**Problem to work on**
Take the data below and extract the lines from the one with "The height and width of the screenshot is (897, 1022)." to the one with "Task: Open the Depth chart icon", inclusive, exactly as written.
Top of Supplied entries
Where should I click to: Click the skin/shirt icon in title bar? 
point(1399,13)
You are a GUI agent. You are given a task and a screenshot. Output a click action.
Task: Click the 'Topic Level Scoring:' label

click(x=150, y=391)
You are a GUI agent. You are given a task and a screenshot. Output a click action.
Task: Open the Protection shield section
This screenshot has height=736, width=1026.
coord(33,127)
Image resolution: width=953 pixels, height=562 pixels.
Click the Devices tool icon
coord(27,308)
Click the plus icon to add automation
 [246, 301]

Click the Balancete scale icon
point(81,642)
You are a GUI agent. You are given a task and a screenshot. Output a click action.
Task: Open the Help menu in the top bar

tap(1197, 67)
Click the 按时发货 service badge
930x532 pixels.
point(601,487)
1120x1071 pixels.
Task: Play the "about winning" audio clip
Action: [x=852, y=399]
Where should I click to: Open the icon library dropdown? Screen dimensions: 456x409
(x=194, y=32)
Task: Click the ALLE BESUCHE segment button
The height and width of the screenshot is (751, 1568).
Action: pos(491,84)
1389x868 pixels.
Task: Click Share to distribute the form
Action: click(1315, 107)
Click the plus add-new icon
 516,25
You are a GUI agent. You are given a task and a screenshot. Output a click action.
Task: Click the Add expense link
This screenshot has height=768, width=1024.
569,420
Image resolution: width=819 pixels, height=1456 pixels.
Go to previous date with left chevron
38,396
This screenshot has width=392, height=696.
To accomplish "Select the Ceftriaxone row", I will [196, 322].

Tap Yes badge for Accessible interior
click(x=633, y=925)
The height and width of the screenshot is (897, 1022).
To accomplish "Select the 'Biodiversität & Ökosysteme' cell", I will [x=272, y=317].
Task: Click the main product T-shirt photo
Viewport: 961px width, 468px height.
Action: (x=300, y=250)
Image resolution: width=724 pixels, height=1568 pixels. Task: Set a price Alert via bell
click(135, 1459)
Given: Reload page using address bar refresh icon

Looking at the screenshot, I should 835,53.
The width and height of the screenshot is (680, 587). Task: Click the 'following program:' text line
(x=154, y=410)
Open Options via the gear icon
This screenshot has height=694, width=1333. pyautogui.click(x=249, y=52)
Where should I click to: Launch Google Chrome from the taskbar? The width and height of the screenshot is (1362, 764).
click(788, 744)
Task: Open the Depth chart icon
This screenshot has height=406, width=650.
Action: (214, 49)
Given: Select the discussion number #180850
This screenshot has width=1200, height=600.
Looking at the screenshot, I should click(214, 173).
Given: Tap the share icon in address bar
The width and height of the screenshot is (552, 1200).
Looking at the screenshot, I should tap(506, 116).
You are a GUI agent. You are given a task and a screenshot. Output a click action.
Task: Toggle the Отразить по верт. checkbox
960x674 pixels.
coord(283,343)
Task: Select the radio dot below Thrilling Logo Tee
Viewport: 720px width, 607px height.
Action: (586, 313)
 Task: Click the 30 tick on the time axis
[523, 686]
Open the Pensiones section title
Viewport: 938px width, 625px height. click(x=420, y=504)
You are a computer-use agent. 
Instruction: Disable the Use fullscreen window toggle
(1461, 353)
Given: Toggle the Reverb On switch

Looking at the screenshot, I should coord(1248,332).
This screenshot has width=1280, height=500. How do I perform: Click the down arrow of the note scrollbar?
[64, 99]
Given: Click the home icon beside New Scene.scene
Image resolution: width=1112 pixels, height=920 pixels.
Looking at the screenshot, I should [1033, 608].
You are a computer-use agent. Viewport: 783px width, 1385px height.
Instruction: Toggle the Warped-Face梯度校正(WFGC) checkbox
Bottom of Supplied entries
**Output for this exercise**
The height and width of the screenshot is (897, 1022).
To accomplish "Select the 'Biodiversität & Ökosysteme' cell", I will [x=272, y=317].
Task: Click the main product T-shirt photo
Viewport: 961px width, 468px height.
Action: (x=300, y=250)
Image resolution: width=724 pixels, height=1568 pixels. Task: Set a price Alert via bell
click(135, 1459)
Given: Reload page using address bar refresh icon

Looking at the screenshot, I should 835,53.
The width and height of the screenshot is (680, 587). Task: Click the 'following program:' text line
(x=154, y=410)
Open Options via the gear icon
This screenshot has height=694, width=1333. pyautogui.click(x=249, y=52)
Where should I click to: Launch Google Chrome from the taskbar? The width and height of the screenshot is (1362, 764).
click(788, 744)
Task: Open the Depth chart icon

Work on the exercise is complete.